(Beginning of Dataset extract)

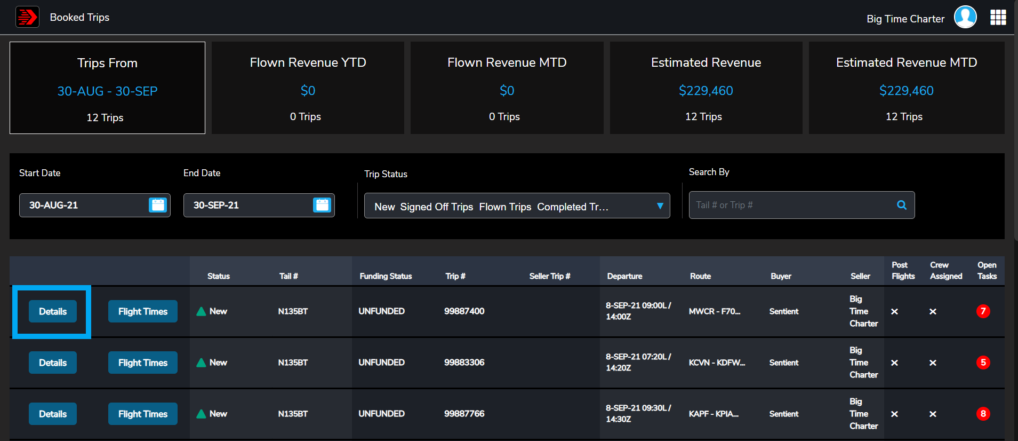Select the Estimated Revenue summary card
This screenshot has height=441, width=1018.
point(706,88)
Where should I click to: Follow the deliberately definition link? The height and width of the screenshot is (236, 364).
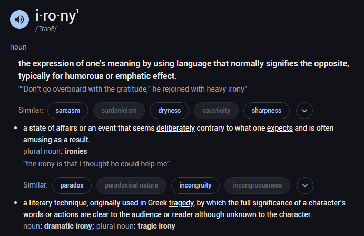click(x=175, y=128)
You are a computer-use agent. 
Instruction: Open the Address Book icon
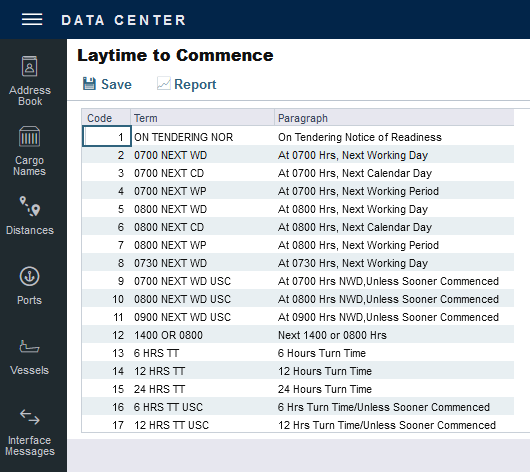coord(29,66)
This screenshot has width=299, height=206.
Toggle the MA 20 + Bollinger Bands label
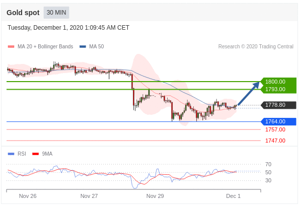[x=45, y=46]
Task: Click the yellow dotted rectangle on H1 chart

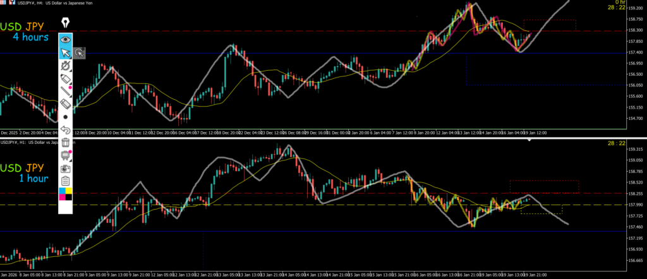Action: tap(541, 209)
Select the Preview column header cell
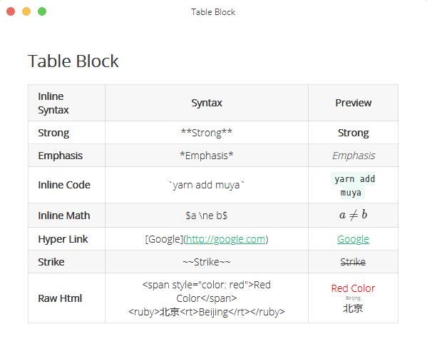The image size is (427, 354). 353,103
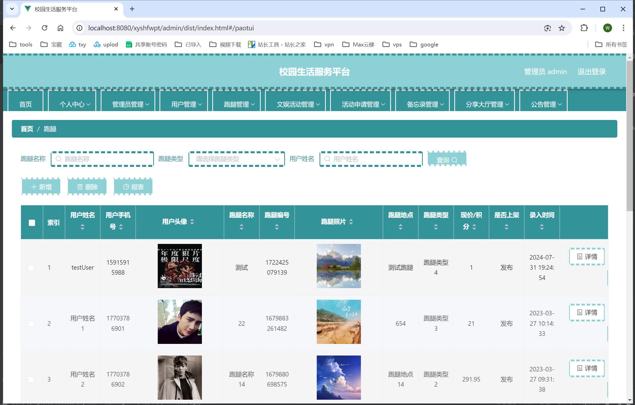
Task: Click the 查询 (Search) icon button
Action: (446, 159)
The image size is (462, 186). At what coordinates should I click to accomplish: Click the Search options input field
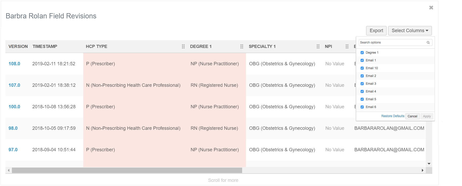tap(392, 42)
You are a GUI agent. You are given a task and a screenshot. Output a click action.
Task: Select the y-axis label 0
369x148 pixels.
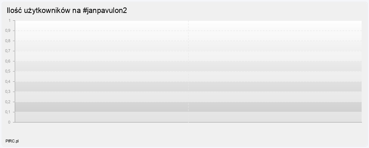pyautogui.click(x=10, y=122)
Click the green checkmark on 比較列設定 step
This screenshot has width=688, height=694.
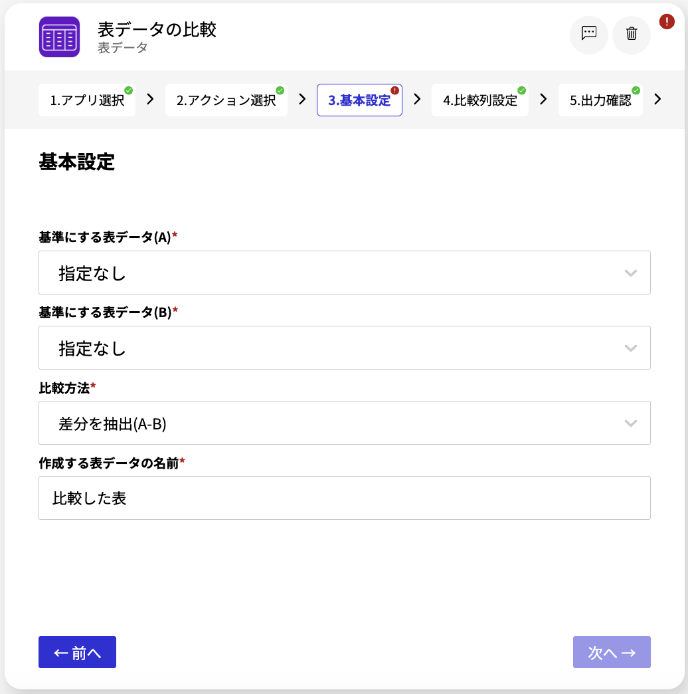[522, 90]
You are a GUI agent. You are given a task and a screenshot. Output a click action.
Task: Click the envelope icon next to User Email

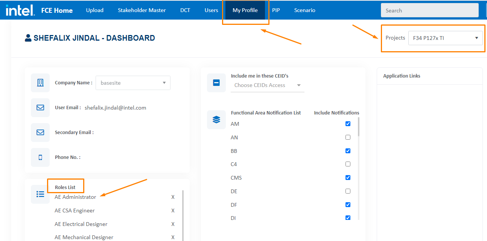(40, 108)
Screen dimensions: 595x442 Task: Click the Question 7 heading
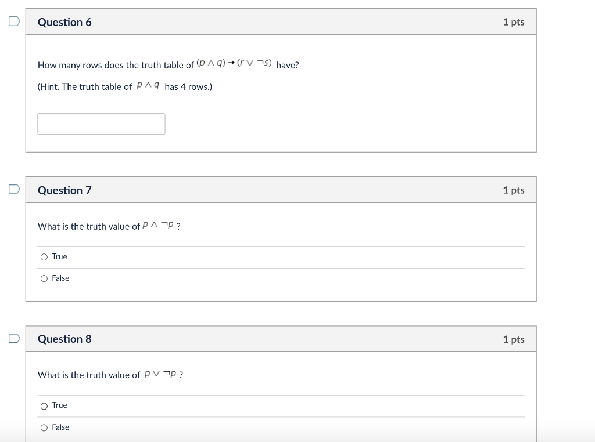click(x=64, y=190)
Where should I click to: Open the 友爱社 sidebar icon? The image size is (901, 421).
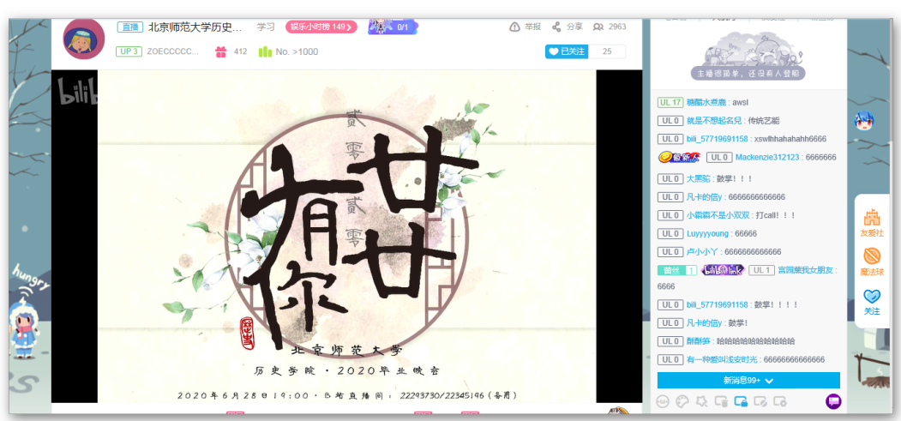[871, 222]
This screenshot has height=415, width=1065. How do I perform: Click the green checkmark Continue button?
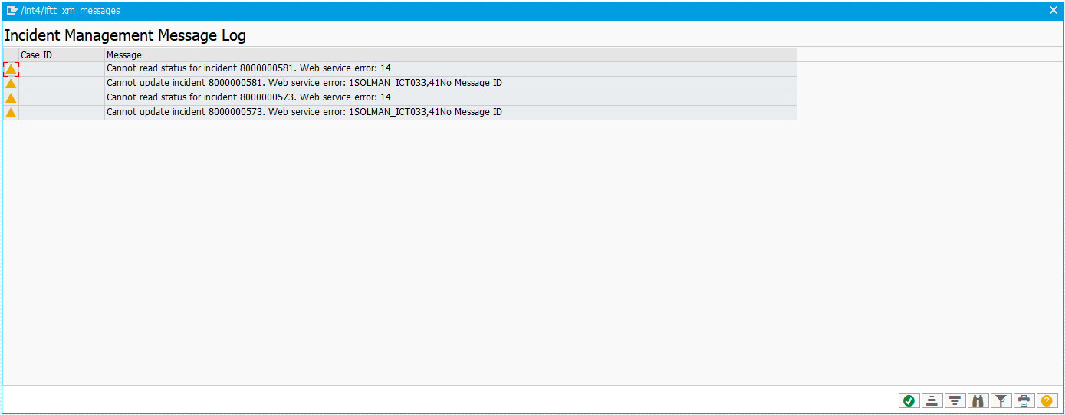(909, 400)
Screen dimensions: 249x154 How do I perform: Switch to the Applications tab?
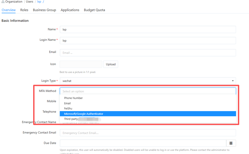coord(70,10)
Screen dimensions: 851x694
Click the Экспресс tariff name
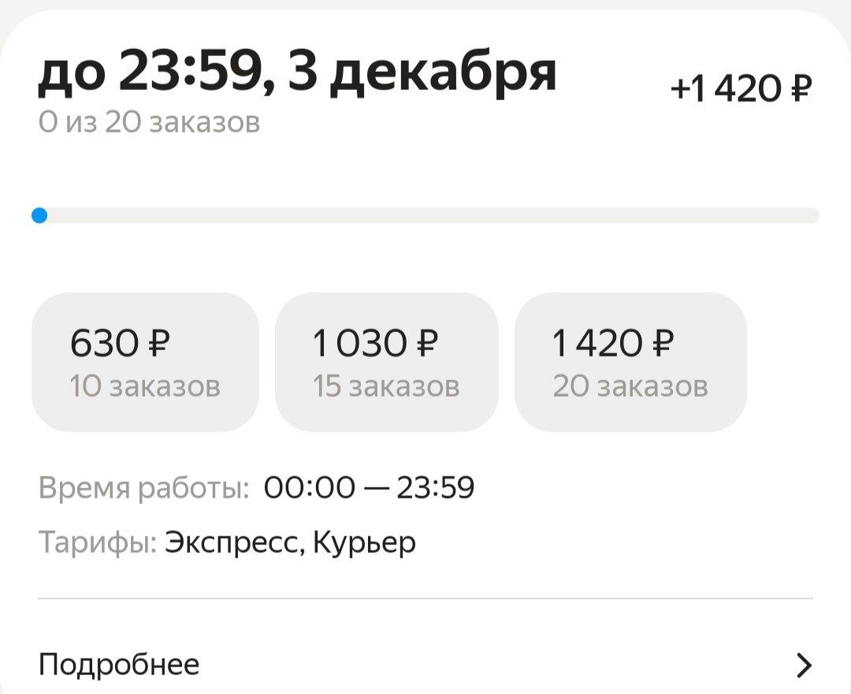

(End of Dataset extract)

▶ Exercise requirements: Reproduce, word for word, the lines from the one containing "Where should I click to: Follow" to the end of the material, both ends included. No picture is copied.

▶ Task response:
Where should I click to: Follow the deliberately definition link? The height and width of the screenshot is (236, 364).
click(x=175, y=128)
You are a computer-use agent. 
Instruction: Open the Address Book icon
coord(29,66)
This screenshot has width=299, height=206.
Toggle the MA 20 + Bollinger Bands label
[x=45, y=46]
Task: Click the yellow dotted rectangle on H1 chart

Action: tap(541, 209)
Select the Preview column header cell
The image size is (427, 354). 353,103
Task: Click the 查询 (Search) icon button
Action: (446, 159)
The image size is (462, 186). At what coordinates should I click to accomplish: Click the Search options input field
tap(392, 42)
You are a GUI agent. You are given a task and a screenshot. Output a click action.
Task: Select the y-axis label 0
369x148 pixels.
pyautogui.click(x=10, y=122)
Click the green checkmark on 比較列設定 step
This screenshot has width=688, height=694.
[522, 90]
You are a GUI agent. You are given a task and a screenshot. Output a click action.
Task: Click the envelope icon next to User Email

(40, 108)
Screen dimensions: 595x442 Task: Click the Question 7 heading
click(x=64, y=190)
Where should I click to: Open the 友爱社 sidebar icon? The image size is (901, 421).
[871, 222]
This screenshot has height=415, width=1065. How do I perform: Click the green checkmark Continue button?
(909, 400)
Screen dimensions: 249x154 How do I perform: Switch to the Applications tab?
coord(70,10)
Screen dimensions: 851x694
Click the Экспресс tariff name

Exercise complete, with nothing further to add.